▶ [Source data]:
------------

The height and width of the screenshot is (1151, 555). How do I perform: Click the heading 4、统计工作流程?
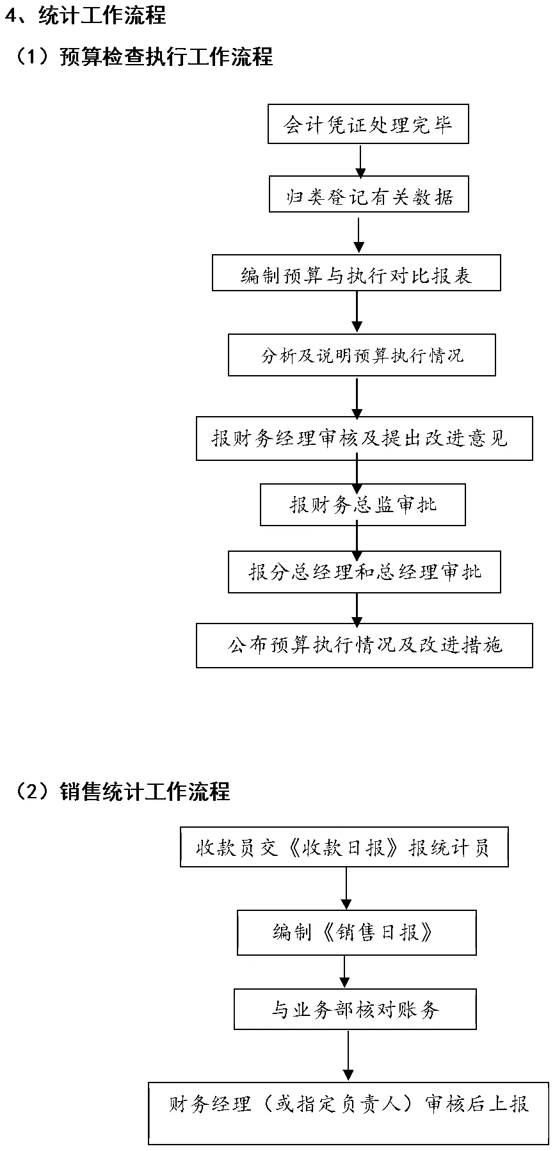(86, 15)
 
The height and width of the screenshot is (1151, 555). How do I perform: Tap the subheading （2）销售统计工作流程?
(122, 791)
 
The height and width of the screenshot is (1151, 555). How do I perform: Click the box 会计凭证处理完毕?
(368, 124)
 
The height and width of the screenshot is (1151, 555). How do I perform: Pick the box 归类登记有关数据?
(369, 194)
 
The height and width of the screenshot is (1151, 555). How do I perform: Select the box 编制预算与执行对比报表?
(356, 273)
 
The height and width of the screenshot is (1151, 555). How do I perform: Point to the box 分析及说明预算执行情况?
(362, 355)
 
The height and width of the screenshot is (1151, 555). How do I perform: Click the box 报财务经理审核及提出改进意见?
(364, 439)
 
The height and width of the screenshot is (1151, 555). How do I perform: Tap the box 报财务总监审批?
(362, 505)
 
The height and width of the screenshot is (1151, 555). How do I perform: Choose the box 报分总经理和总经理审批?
(364, 572)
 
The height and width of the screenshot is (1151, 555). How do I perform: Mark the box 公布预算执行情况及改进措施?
(364, 645)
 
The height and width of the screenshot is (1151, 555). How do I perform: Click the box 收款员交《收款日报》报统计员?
(344, 848)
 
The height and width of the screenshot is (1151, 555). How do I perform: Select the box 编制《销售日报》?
(357, 932)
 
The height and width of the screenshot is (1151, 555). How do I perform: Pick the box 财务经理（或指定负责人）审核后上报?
(348, 1111)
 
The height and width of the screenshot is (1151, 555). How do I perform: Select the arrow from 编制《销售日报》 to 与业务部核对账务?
(345, 972)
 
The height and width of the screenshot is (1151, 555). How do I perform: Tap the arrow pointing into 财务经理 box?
(348, 1056)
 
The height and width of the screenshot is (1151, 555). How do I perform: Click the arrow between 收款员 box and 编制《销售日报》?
(346, 888)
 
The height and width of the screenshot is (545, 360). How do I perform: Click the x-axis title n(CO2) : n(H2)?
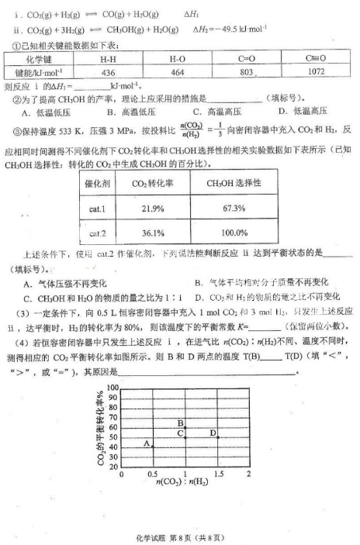(185, 484)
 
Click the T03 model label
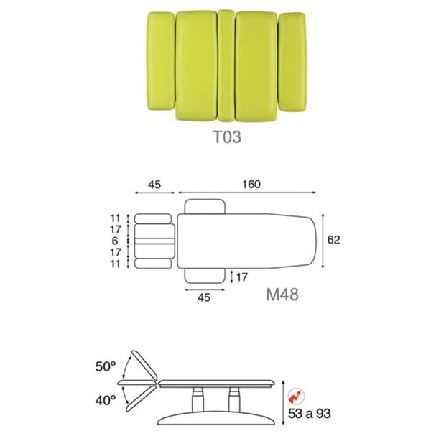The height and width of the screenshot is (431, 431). click(x=227, y=137)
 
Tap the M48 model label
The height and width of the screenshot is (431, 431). click(x=282, y=294)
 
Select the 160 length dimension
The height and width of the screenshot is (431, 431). click(x=251, y=184)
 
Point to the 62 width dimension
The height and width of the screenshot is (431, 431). click(x=334, y=240)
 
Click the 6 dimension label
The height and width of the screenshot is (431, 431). click(x=115, y=241)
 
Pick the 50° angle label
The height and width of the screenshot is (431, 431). click(x=106, y=366)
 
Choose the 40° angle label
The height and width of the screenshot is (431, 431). click(x=106, y=400)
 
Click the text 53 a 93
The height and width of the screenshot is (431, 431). click(x=309, y=414)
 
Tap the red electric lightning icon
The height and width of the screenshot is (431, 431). click(x=296, y=396)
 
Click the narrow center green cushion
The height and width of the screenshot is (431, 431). click(x=226, y=65)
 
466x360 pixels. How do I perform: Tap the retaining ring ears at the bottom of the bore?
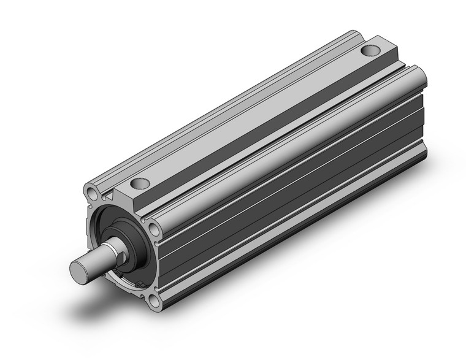141,284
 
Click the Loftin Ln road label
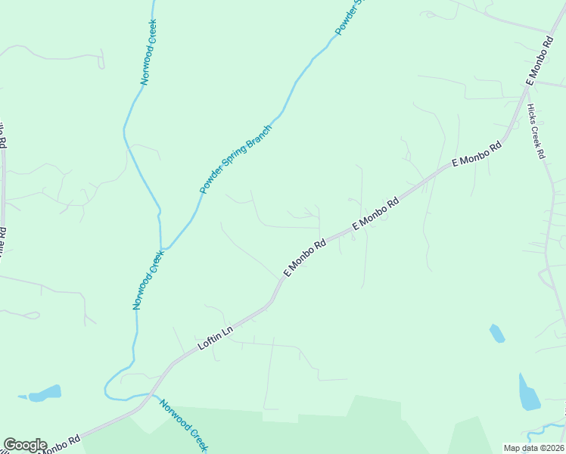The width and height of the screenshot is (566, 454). click(x=215, y=337)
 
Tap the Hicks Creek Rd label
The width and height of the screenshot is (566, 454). click(x=536, y=131)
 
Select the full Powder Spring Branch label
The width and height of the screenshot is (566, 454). click(x=235, y=160)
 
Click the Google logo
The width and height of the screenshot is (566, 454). click(x=25, y=445)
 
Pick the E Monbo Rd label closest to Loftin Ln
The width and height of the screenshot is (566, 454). click(x=304, y=258)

------------

▶ [Exercise brief]: Express the listing above as a Markdown table with two columns, Row and Line, giving each line its own row number and omitting blank lines. Leave the pictures out.

▶ [Complete answer]:
| Row | Line |
|---|---|
| 1 | The height and width of the screenshot is (1151, 555). How do I perform: Click the heading 4、统计工作流程? |
| 2 | (86, 15) |
| 3 | The height and width of the screenshot is (1151, 555). How do I perform: Tap the subheading （2）销售统计工作流程? |
| 4 | (122, 791) |
| 5 | The height and width of the screenshot is (1151, 555). How do I perform: Click the box 会计凭证处理完毕? |
| 6 | (368, 124) |
| 7 | The height and width of the screenshot is (1151, 555). How do I perform: Pick the box 归类登记有关数据? |
| 8 | (369, 194) |
| 9 | The height and width of the screenshot is (1151, 555). How do I perform: Select the box 编制预算与执行对比报表? |
| 10 | (356, 273) |
| 11 | The height and width of the screenshot is (1151, 555). How do I perform: Point to the box 分析及说明预算执行情况? |
| 12 | (362, 355) |
| 13 | The height and width of the screenshot is (1151, 555). How do I perform: Click the box 报财务经理审核及提出改进意见? |
| 14 | (364, 439) |
| 15 | The height and width of the screenshot is (1151, 555). How do I perform: Tap the box 报财务总监审批? |
| 16 | (362, 505) |
| 17 | The height and width of the screenshot is (1151, 555). How do I perform: Choose the box 报分总经理和总经理审批? |
| 18 | (364, 572) |
| 19 | The height and width of the screenshot is (1151, 555). How do I perform: Mark the box 公布预算执行情况及改进措施? |
| 20 | (364, 645) |
| 21 | The height and width of the screenshot is (1151, 555). How do I perform: Click the box 收款员交《收款日报》报统计员? |
| 22 | (344, 848) |
| 23 | The height and width of the screenshot is (1151, 555). How do I perform: Select the box 编制《销售日报》? |
| 24 | (357, 932) |
| 25 | The height and width of the screenshot is (1151, 555). How do I perform: Pick the box 财务经理（或指定负责人）审核后上报? |
| 26 | (348, 1111) |
| 27 | The height and width of the screenshot is (1151, 555). How do I perform: Select the arrow from 编制《销售日报》 to 与业务部核对账务? |
| 28 | (345, 972) |
| 29 | The height and width of the screenshot is (1151, 555). How do I perform: Tap the arrow pointing into 财务经理 box? |
| 30 | (348, 1056) |
| 31 | The height and width of the screenshot is (1151, 555). How do I perform: Click the arrow between 收款员 box and 编制《销售日报》? |
| 32 | (346, 888) |
| 33 | The height and width of the screenshot is (545, 360). How do I perform: Click the x-axis title n(CO2) : n(H2)? |
| 34 | (185, 484) |
| 35 | Click the T03 model label |
| 36 | The height and width of the screenshot is (431, 431). click(x=227, y=137) |
| 37 | Tap the M48 model label |
| 38 | The height and width of the screenshot is (431, 431). click(x=282, y=294) |
| 39 | Select the 160 length dimension |
| 40 | The height and width of the screenshot is (431, 431). click(x=251, y=184) |
| 41 | Point to the 62 width dimension |
| 42 | The height and width of the screenshot is (431, 431). click(x=334, y=240) |
| 43 | Click the 6 dimension label |
| 44 | The height and width of the screenshot is (431, 431). click(x=115, y=241) |
| 45 | Pick the 50° angle label |
| 46 | The height and width of the screenshot is (431, 431). click(x=106, y=366) |
| 47 | Choose the 40° angle label |
| 48 | The height and width of the screenshot is (431, 431). click(x=106, y=400) |
| 49 | Click the text 53 a 93 |
| 50 | The height and width of the screenshot is (431, 431). click(x=309, y=414) |
| 51 | Tap the red electric lightning icon |
| 52 | The height and width of the screenshot is (431, 431). click(x=296, y=396) |
| 53 | Click the narrow center green cushion |
| 54 | The height and width of the screenshot is (431, 431). click(x=226, y=65) |
| 55 | 466x360 pixels. How do I perform: Tap the retaining ring ears at the bottom of the bore? |
| 56 | 141,284 |
| 57 | Click the Loftin Ln road label |
| 58 | The width and height of the screenshot is (566, 454). click(x=215, y=337) |
| 59 | Tap the Hicks Creek Rd label |
| 60 | The width and height of the screenshot is (566, 454). click(x=536, y=131) |
| 61 | Select the full Powder Spring Branch label |
| 62 | The width and height of the screenshot is (566, 454). click(x=235, y=160) |
| 63 | Click the Google logo |
| 64 | The width and height of the screenshot is (566, 454). click(x=25, y=445) |
| 65 | Pick the E Monbo Rd label closest to Loftin Ln |
| 66 | The width and height of the screenshot is (566, 454). click(x=304, y=258) |